* _Problem_
Set the records down again in full, exactly as they are, apart from the images.

Pixel coordinate grounding data
+ + + + +

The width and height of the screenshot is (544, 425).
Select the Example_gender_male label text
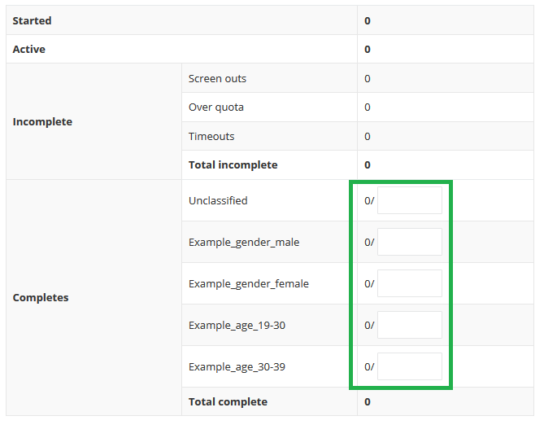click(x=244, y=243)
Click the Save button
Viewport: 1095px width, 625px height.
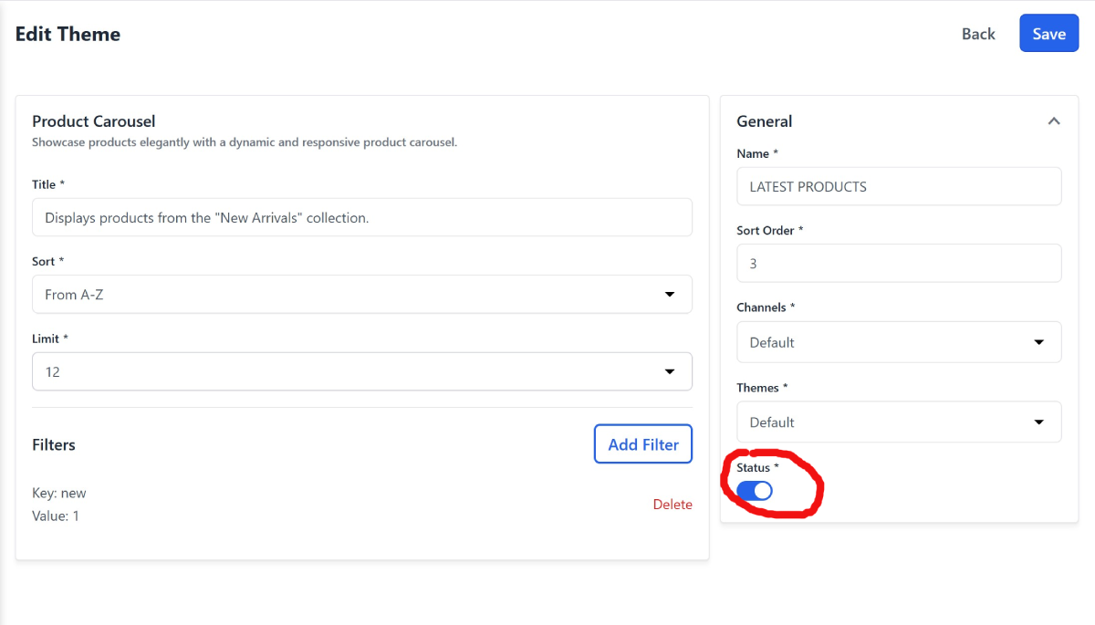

+ + + + +

* _Problem solution_
The width and height of the screenshot is (544, 425).
Select the Example_gender_male label text
click(x=244, y=243)
Click the Save button
Viewport: 1095px width, 625px height.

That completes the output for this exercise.